***** DATA FOR THIS EXERCISE
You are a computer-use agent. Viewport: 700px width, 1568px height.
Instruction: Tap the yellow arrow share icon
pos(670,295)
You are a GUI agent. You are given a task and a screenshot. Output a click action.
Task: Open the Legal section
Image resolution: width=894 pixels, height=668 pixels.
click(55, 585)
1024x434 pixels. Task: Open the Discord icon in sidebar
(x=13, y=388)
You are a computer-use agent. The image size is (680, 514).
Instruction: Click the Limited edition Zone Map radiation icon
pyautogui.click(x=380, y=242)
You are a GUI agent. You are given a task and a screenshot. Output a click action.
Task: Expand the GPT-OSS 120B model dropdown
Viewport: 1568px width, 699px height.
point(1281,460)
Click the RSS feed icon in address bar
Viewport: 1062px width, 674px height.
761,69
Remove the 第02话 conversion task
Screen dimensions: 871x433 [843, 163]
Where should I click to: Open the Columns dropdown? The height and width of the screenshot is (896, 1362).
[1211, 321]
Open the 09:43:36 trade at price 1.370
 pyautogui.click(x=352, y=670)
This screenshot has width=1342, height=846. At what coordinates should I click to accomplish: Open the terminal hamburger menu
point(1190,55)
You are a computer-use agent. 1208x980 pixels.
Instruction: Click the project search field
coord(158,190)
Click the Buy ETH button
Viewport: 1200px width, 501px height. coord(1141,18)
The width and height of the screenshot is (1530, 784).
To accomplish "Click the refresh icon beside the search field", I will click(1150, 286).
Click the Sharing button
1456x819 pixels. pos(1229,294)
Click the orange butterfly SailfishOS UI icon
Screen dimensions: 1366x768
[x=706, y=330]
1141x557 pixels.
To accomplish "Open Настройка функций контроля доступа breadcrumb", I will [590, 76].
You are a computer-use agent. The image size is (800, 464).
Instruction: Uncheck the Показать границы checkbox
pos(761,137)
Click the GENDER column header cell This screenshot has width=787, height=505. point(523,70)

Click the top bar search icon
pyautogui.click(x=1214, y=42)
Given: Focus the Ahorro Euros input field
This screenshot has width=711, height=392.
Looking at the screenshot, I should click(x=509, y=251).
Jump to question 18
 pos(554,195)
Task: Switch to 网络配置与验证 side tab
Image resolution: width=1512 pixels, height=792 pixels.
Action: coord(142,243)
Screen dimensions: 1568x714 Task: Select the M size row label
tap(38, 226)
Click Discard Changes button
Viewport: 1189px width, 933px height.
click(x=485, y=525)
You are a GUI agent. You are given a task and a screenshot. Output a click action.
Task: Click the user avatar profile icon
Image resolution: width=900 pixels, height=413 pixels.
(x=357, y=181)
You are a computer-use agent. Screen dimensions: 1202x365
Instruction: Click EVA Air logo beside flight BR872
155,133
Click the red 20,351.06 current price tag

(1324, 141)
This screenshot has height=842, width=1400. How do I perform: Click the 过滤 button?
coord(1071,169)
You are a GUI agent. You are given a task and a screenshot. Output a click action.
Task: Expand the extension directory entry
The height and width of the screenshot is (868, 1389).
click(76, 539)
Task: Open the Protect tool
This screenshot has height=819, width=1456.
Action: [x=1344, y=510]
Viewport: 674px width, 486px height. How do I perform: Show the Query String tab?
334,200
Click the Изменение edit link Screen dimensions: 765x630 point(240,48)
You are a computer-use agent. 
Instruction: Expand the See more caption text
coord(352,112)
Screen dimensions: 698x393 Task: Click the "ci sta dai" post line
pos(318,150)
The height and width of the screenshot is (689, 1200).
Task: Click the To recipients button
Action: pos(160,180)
**********
TASK REQUIREMENTS: Quote verbatim the lines of the entries above, from the line containing "You are a computer-use agent. 1208x980" through the line containing "will click(1150, 286).", including both of those lines.

COMPLETE ANSWER:
You are a computer-use agent. 1208x980 pixels.
Instruction: Click the project search field
coord(158,190)
Click the Buy ETH button
Viewport: 1200px width, 501px height. coord(1141,18)
The width and height of the screenshot is (1530, 784).
To accomplish "Click the refresh icon beside the search field", I will click(1150, 286).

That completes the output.